We are called upon to decide whether there existed at the time of the accident any relationship between United Gas and the used crude petroleum heater which imposed liability on United Gas or gave rise to a duty that United Gas breached. Watt exercised dominion over the heater as owner by purchasing and safely removing the heater from the control of United Gas, and, by then reselling it “as is, where is” to Lake Charles Refining. Lake Charles Refining exercised dominion over the used crude petroleum heater as owner by further dismantling and cutting on and safely removing the heater from Carthage, Texas, to its plant in Lake Charles, Louisiana, by storing the used crude petroleum heater in its own facility for several years, and then by attempting to put the used crude petroleum heater into operation at its plant at the time of the accident.

The nature of the transactions from United Gas to Watt and from Watt to Lake Charles Refining and the further activities of Watt and Lake Charles Refining in *87working on the used crude petroleum heater prevent the creation of any legal duty on the part of United Gas as to the condition of the heater. The heater was sold to both Watt and Lake Charles Refining “as is”. Watt knew this when it bought the crude petroleum heater from United Gas and safely dismantled and removed the heater from service at the United Gas plant at Carthage, Texas. Lake Charles Refining knew this when it bought the crude petroleum heater from Watt. Lake Charles Refining knew of the condition of the used crude petroleum heater as it had also safely cut on the used crude petroleum heater and dismantled it for removal to its plant in Lake Charles, Louisiana before trying to put it to use. Watt was an intervening owner between United Gas and Lake Charles Refining. Lake Charles Refining, for whom Buckbee worked, was also an intervening owner. Both intervening owners had previously safely cut on and dismantled the used crude petroleum heater.

United Gas contracted with Watt to flush and clean and safely remove the used crude petroleum heater from its Carthage, Texas plant.

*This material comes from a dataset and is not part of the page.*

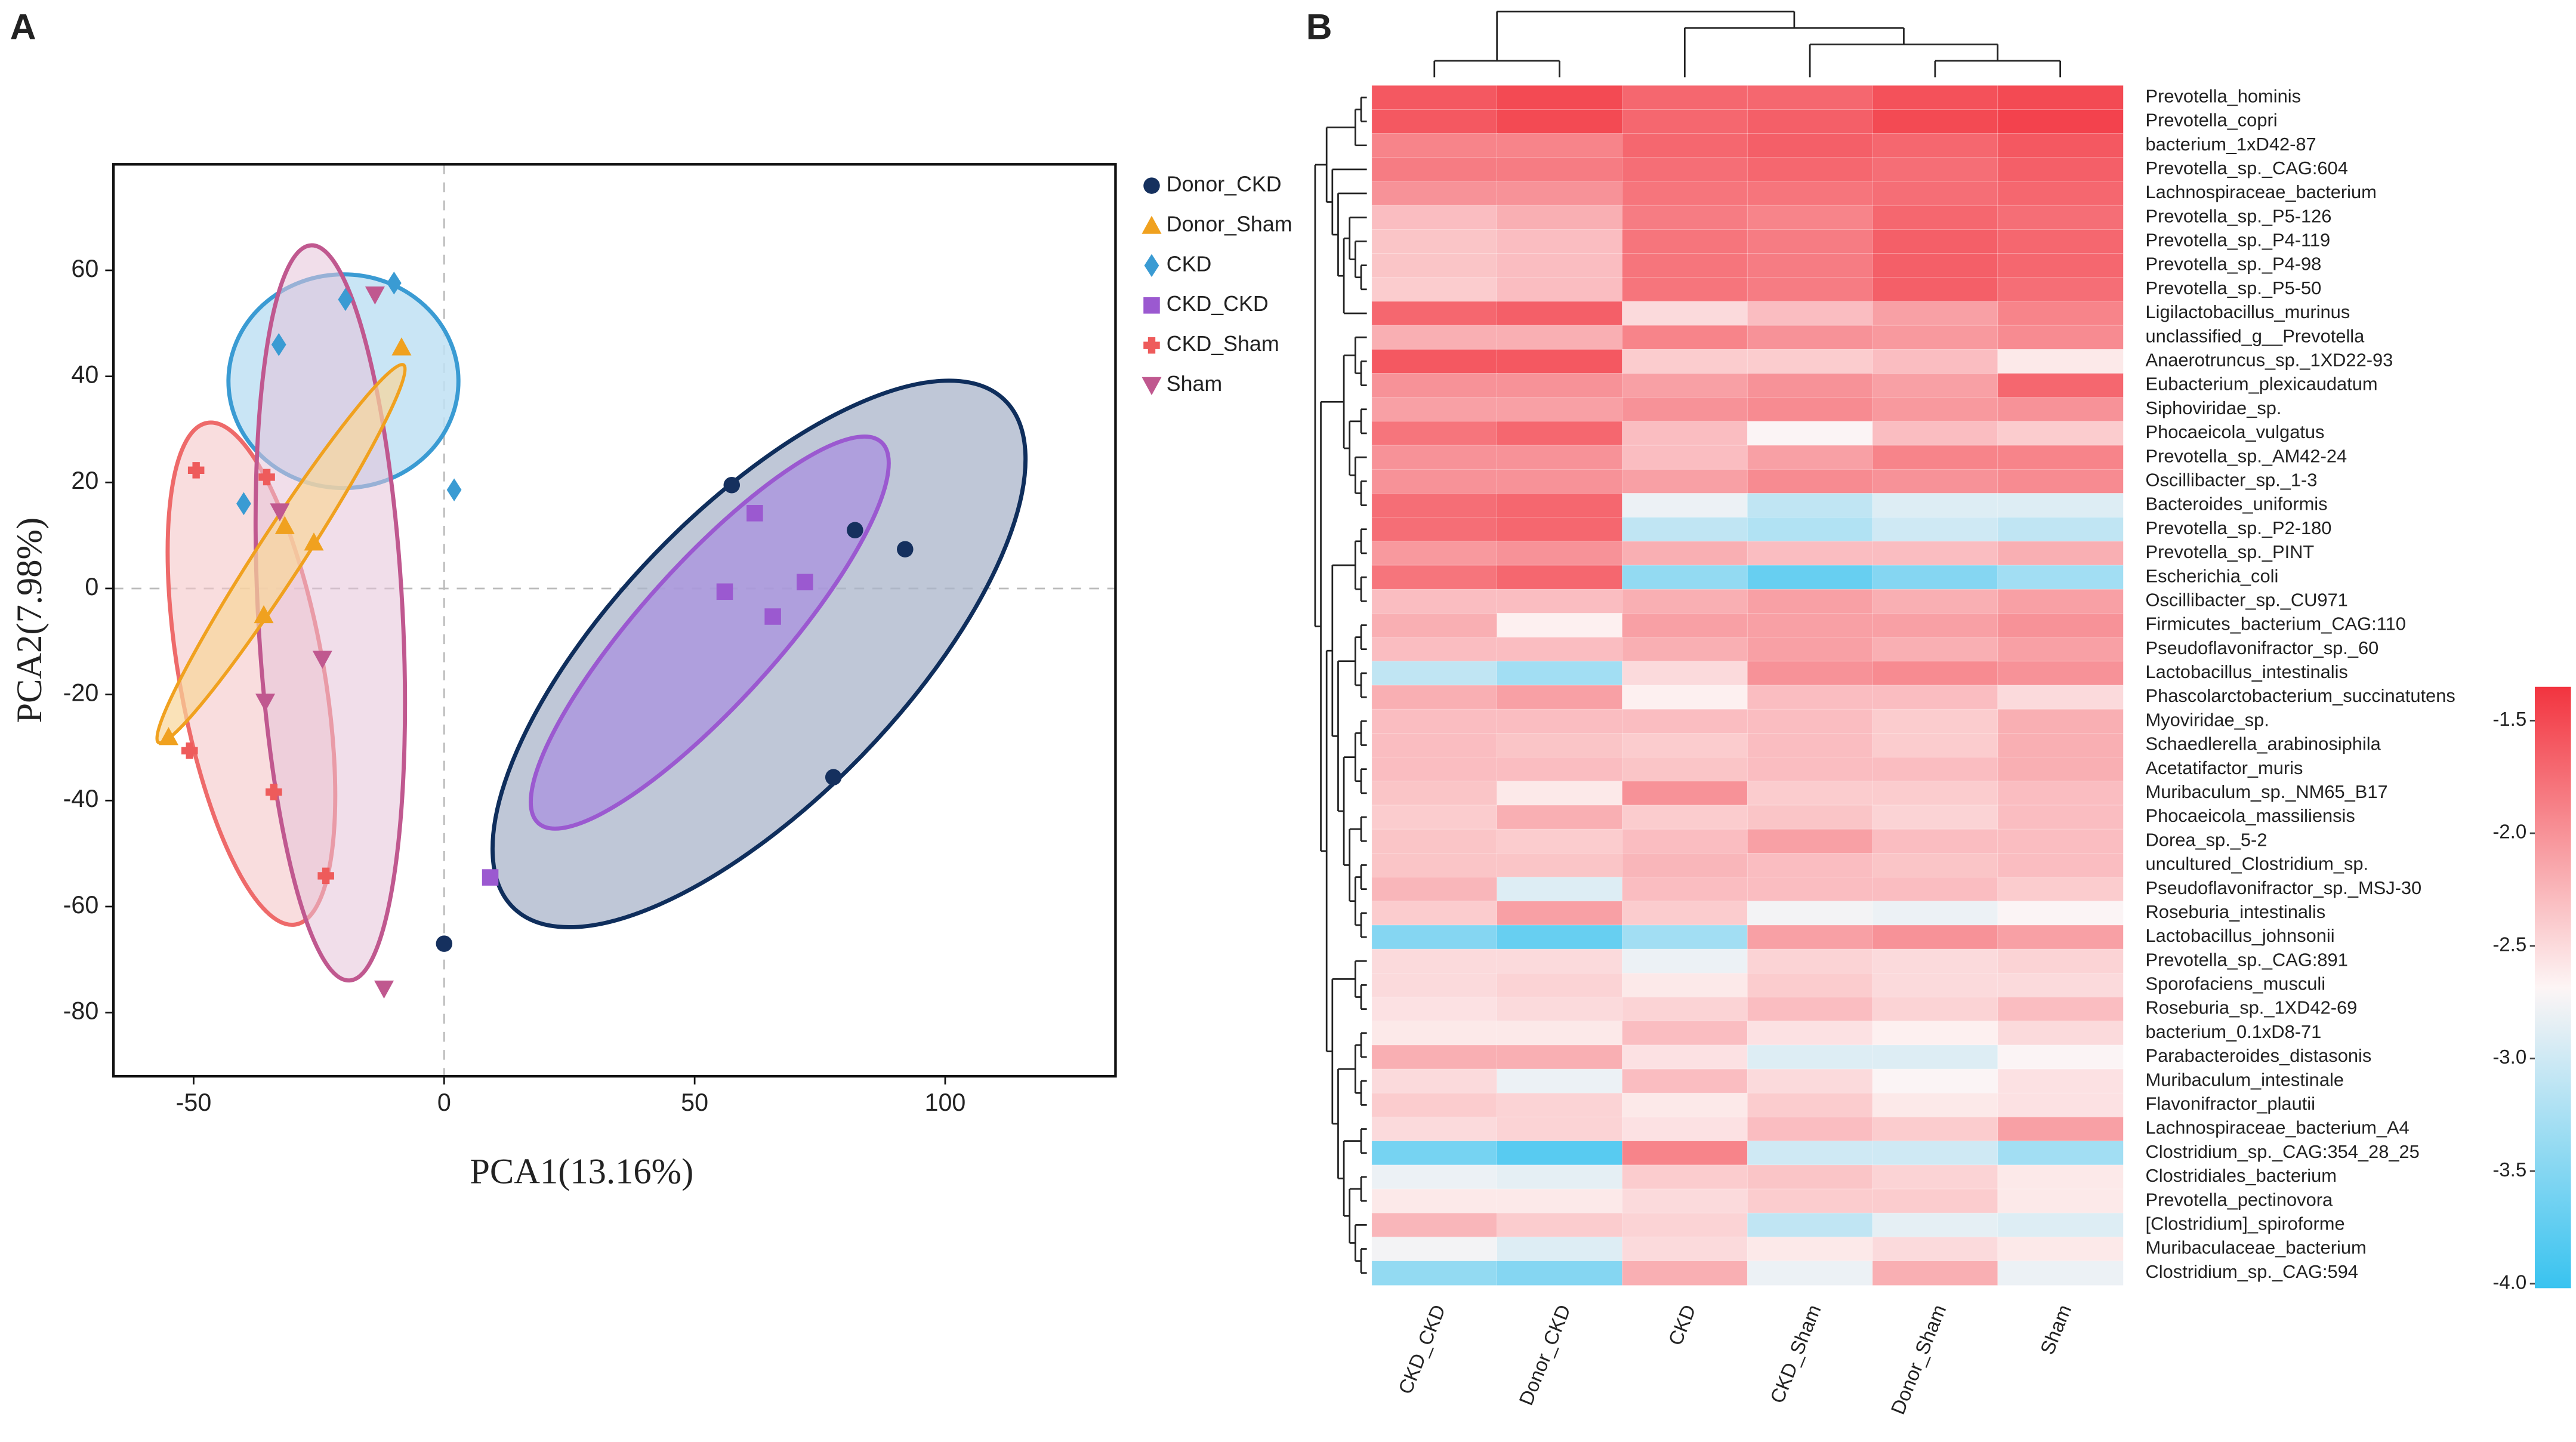 The width and height of the screenshot is (2576, 1442). I want to click on x-tick-label: 0, so click(444, 1102).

This was in fact done as Watt cleaned and cut on the used crude petroleum heater and safely removed it. Watt then sold the used crude petroleum heater to Lake Charles Refining “as is, where is.” Lake Charles Refining further safely cut on the used crude petroleum heater and then moved it to its Lake Charles plant where it sat idle for several years. The used crude petroleum heater blew up when the new owner’s employee was working on it with heat over three years after United Gas had originally sold the used crude petroleum heater and after the used crude petroleum heater had been safely removed from service at the plant of United Gas.

For these reasons, we would also reverse the jury verdict and find that United Gas was not negligent and liable to Buckbee, even if Buckbee was not contributorily negligent and did not assume the risk.

Having concluded that Buckbee was eon-tributorily negligent and assumed the risk and that, in any event, United Gas would not be liable for Buckbee’s injuries and death, we find that the issues of damages, the third party demand of United Gas against Watt, and Rockwood’s intervention are moot.

For these reasons, the judgment of the trial court is affirmed. All costs are taxed to plaintiff-appellant.

AFFIRMED.

KNOLL, J., dissents and assigns reasons.

LABORDE, J., dissents for reasons assigned by KNOLL, J.